● **DOCUMENT EXCERPT**
--*--
Projects – Computer Vision Group

Current Research Projects

Unsupervised Deep Learning

Deep convolutional neural networks (CNNs) have demonstrated remarkable success in computer vision by supervisedly learning strong visual feature representations. However, training CNNs relies heavily on the availability of exhaustive training data annotations, limiting significantly their deployment and scalability in many application scenarios. In this project, we aim for generic unsupervised deep learning approaches to training deep models without the need for any manual label supervision.

Harmonic Visual Attention Deep Learning

In this project, we show the advantages of jointly learning attention selection and feature representation in a Convolutional Neural Network (CNN) by maximising the complementary information of different levels of visual attention. Specifically, we formulate a novel Harmonic Attention CNN model for joint learning of soft pixel attention and hard regional attention along with simultaneous optimisation of feature representations.
--*--
● **SOURCE MATERIAL**
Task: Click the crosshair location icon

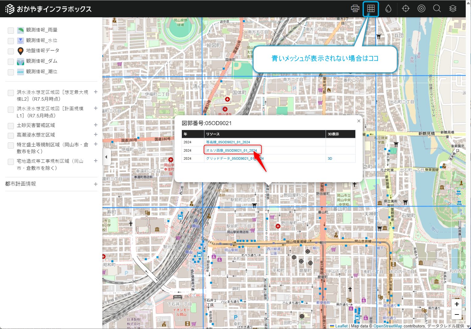Action: click(405, 9)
--*--
● **PROBLEMS**
a. In the computer vision projects page, what does training CNNs rely heavily on?
b. Write out the computer vision projects page between "Projects – Computer" and "manual label supervision.", inclusive, putting "labels" in place of "annotations".

● **SOLUTIONS TO EACH TASK**
a. The availability of exhaustive training data annotations.

b.
Projects – Computer Vision Group

Current Research Projects

Unsupervised Deep Learning

Deep convolutional neural networks (CNNs) have demonstrated remarkable success in computer vision by supervisedly learning strong visual feature representations. However, training CNNs relies heavily on the availability of exhaustive training data labels, limiting significantly their deployment and scalability in many application scenarios. In this project, we aim for generic unsupervised deep learning approaches to training deep models without the need for any manual label supervision.